▶ _What this task involves_
Beginning with the line that holds "This screenshot has height=980, width=1225." and ending with the last line of the entries below, copy every line exactly and nothing else, with the pictures left out.

(Pixel coordinate grounding data)
#####

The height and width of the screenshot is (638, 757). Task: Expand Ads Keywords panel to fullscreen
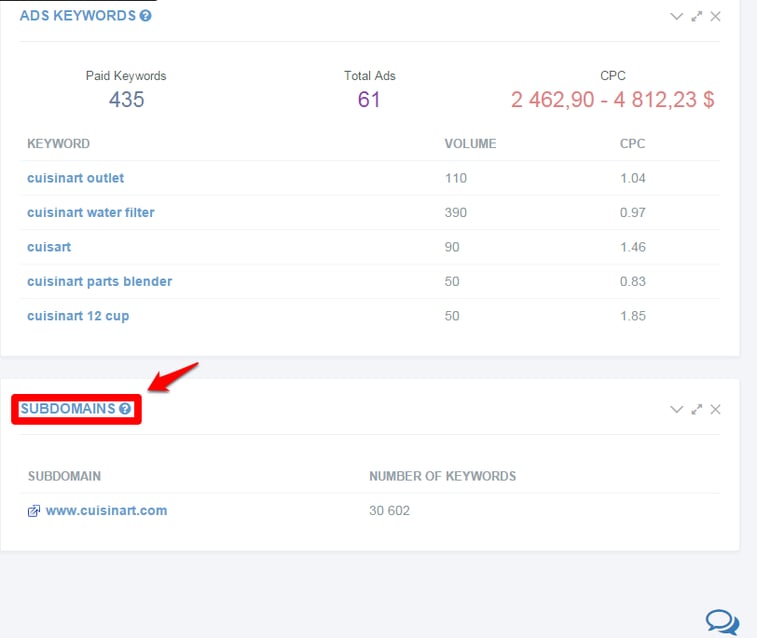[696, 16]
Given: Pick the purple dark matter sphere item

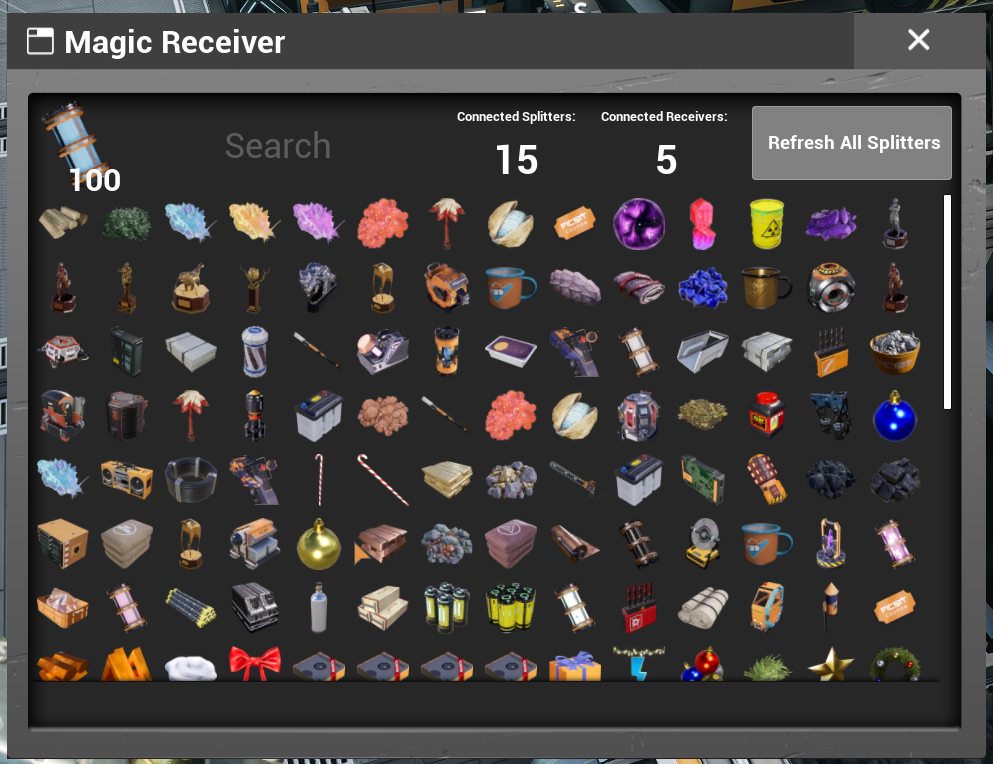Looking at the screenshot, I should (639, 224).
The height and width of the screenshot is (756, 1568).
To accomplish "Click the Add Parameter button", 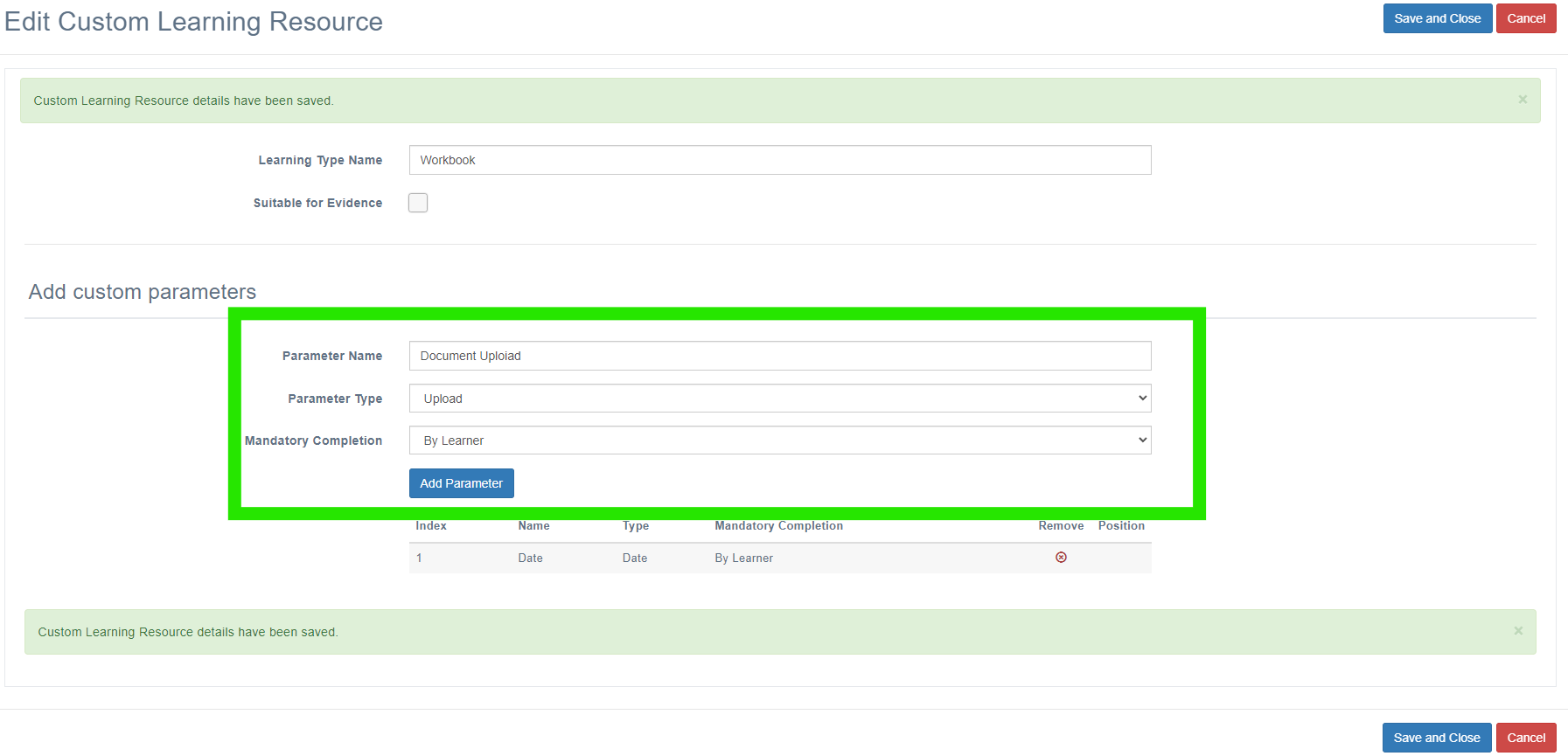I will pos(462,483).
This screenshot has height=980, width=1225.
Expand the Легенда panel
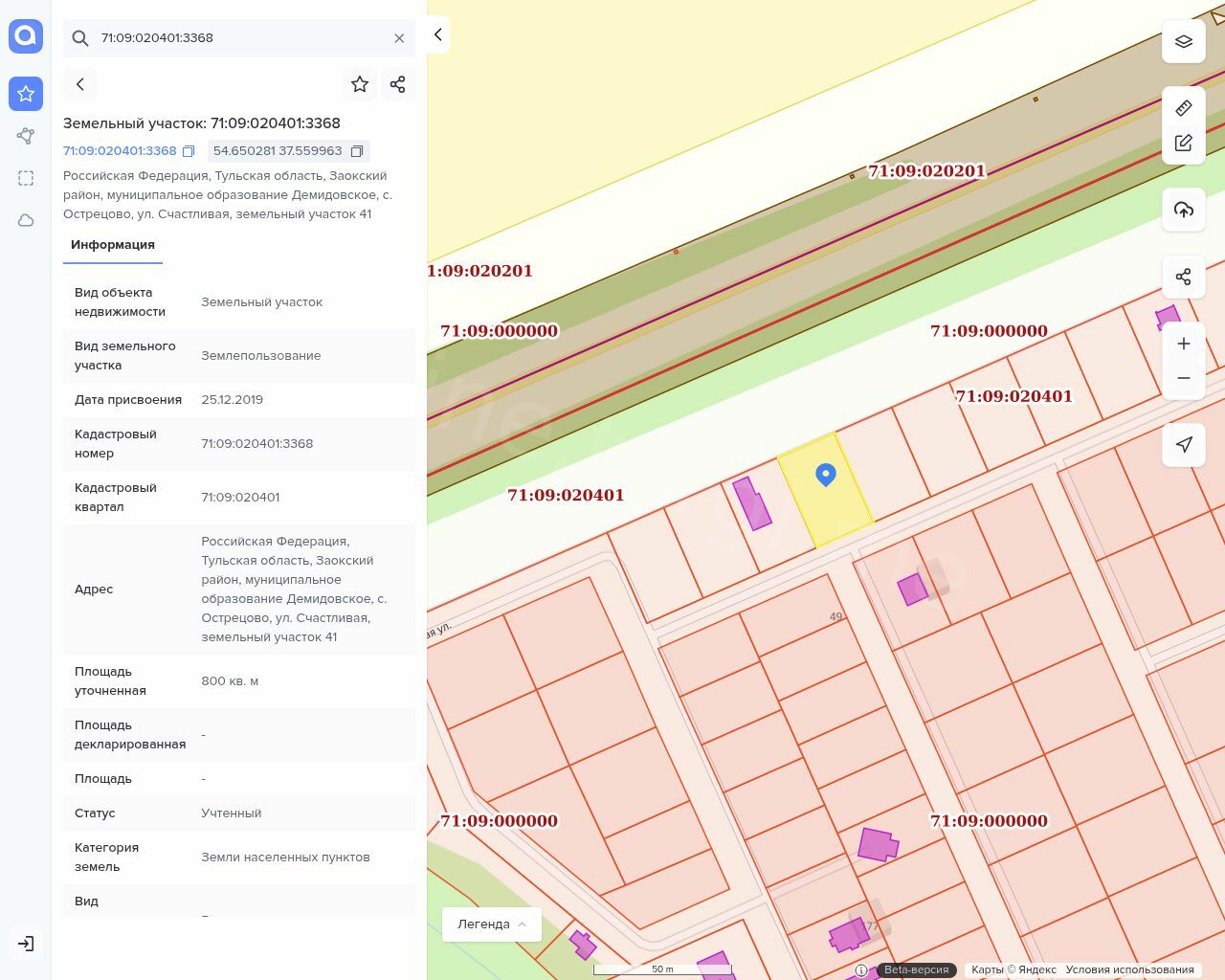pyautogui.click(x=492, y=924)
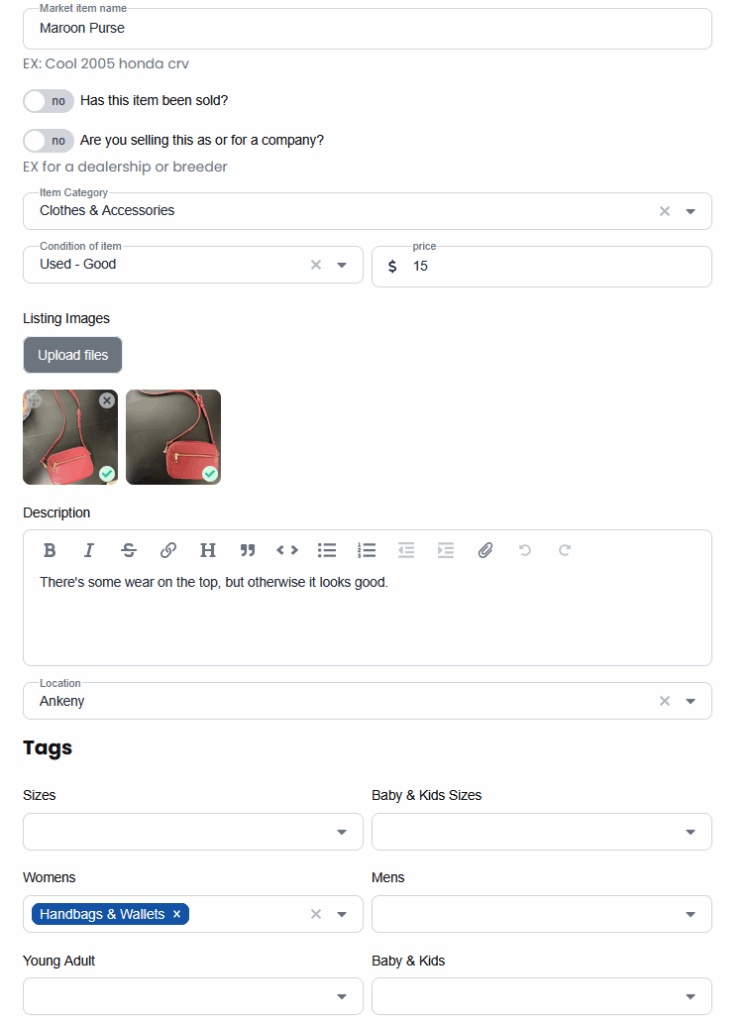Insert a link in the description
This screenshot has height=1024, width=756.
coord(168,551)
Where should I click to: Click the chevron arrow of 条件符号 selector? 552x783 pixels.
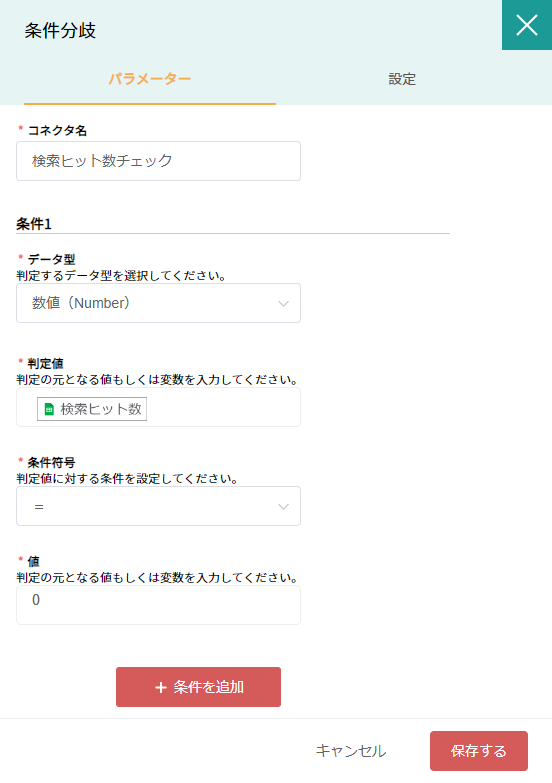tap(283, 507)
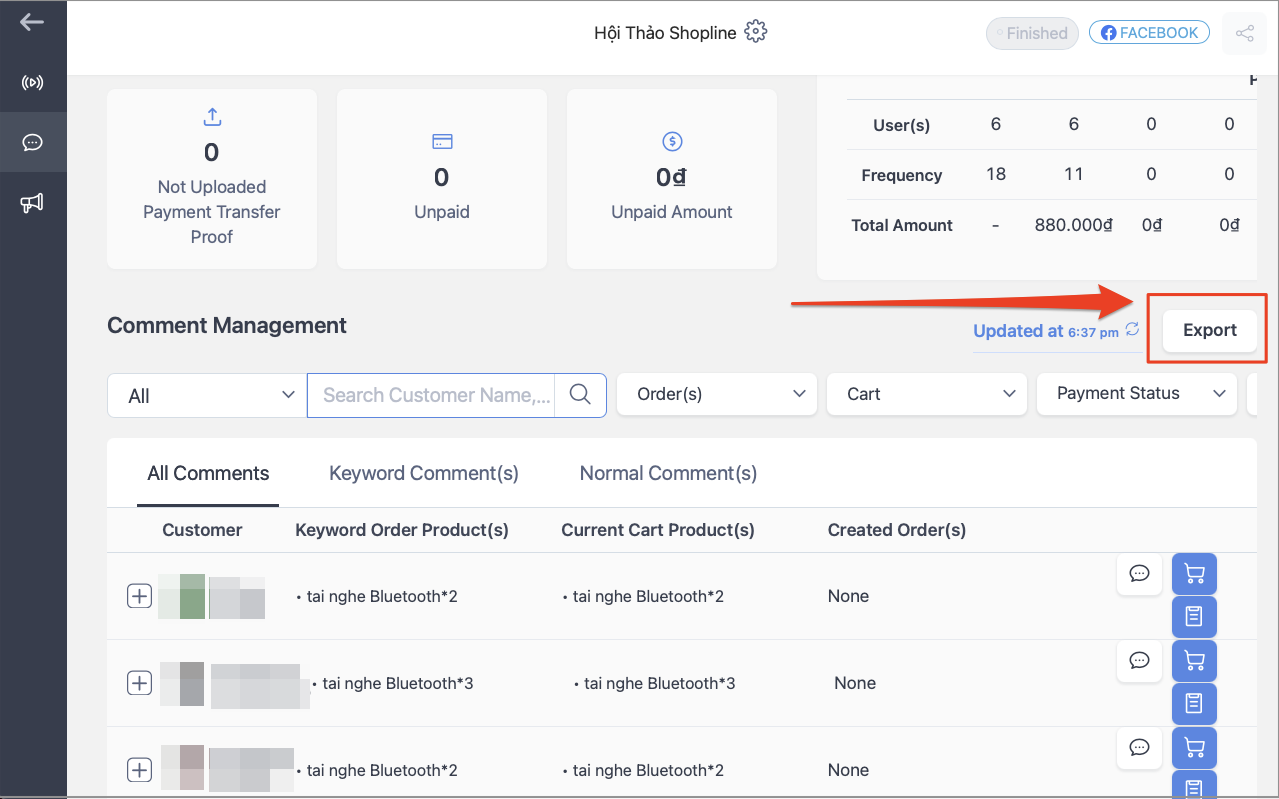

#####

▶ _Answer section_
This screenshot has height=980, width=1225.
Expand the Легенда panel
pyautogui.click(x=492, y=924)
Insert a link in the description
This screenshot has height=1024, width=756.
coord(168,551)
Where should I click to: Click the chevron arrow of 条件符号 selector? 552x783 pixels.
tap(283, 507)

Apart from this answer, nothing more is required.